» **WORK INSTRUCTION**:
Find the line with "This screenshot has width=924, height=589." in the data below. Repeat it and every line after it exactly, but not the pictures.

» **ENTRIES SUPPLIED**:
------------

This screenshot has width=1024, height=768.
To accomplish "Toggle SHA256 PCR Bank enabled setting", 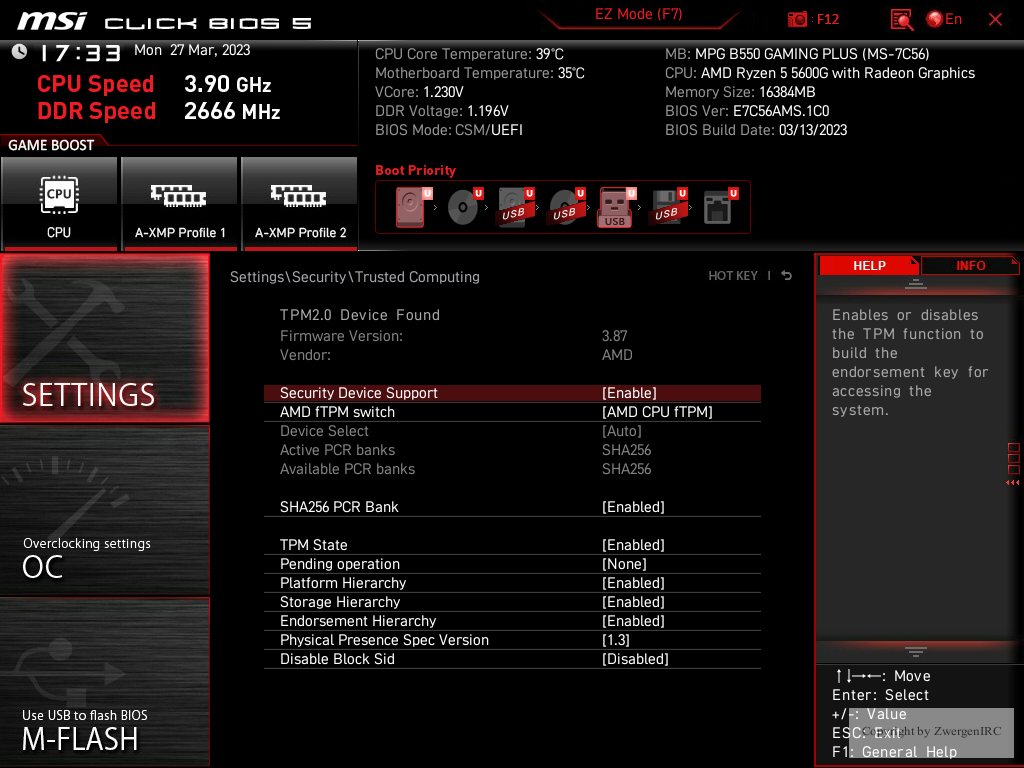I will point(633,507).
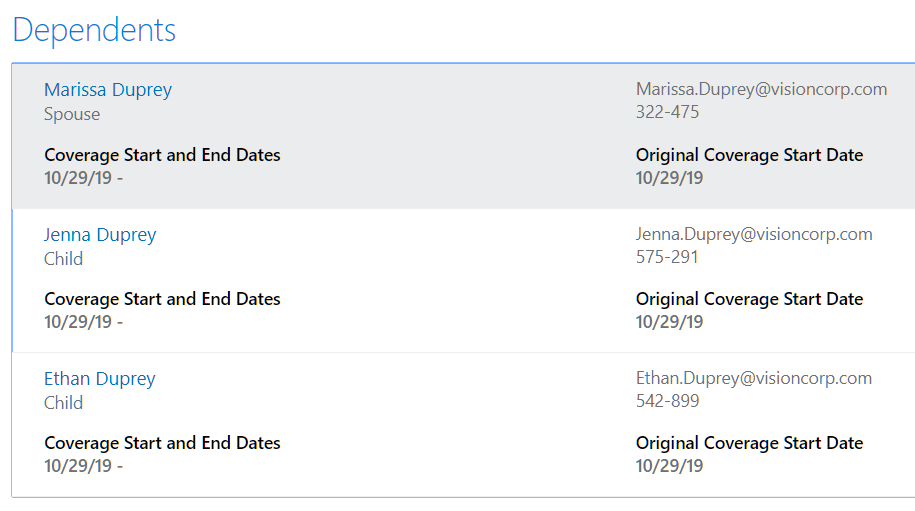Click Ethan's Coverage Start and End Dates label
This screenshot has height=511, width=915.
point(162,443)
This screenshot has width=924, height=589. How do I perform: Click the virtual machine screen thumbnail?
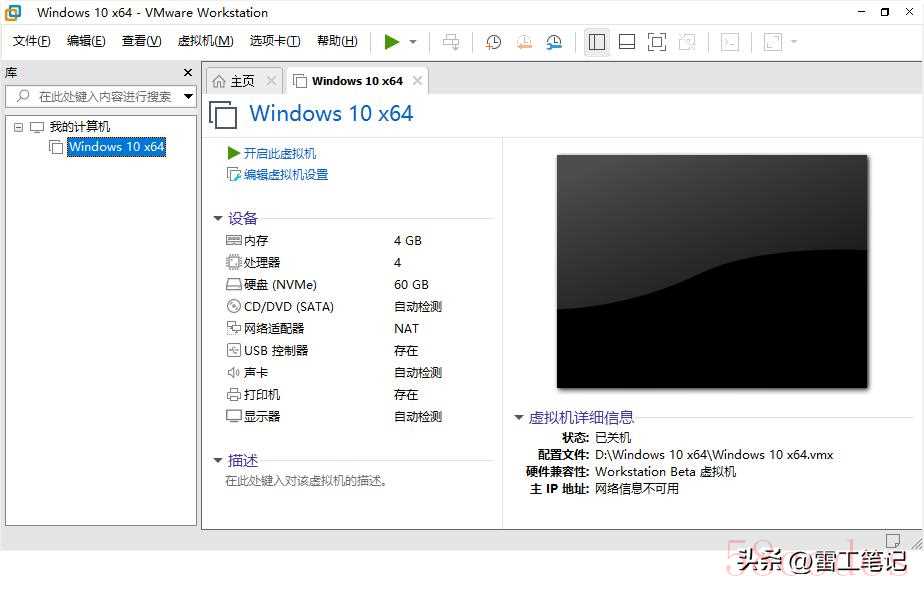(712, 271)
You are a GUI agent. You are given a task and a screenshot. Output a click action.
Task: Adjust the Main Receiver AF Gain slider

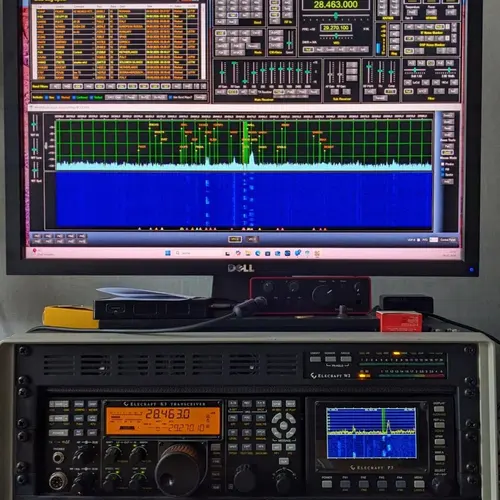[x=223, y=73]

------------

» **YOUR SOLUTION**:
This screenshot has width=924, height=589. How do I perform: Click the virtual machine screen thumbnail?
(712, 271)
You are a GUI agent. You are given a task and a screenshot. Output a click action.
Task: Adjust the Main Receiver AF Gain slider

[x=223, y=73]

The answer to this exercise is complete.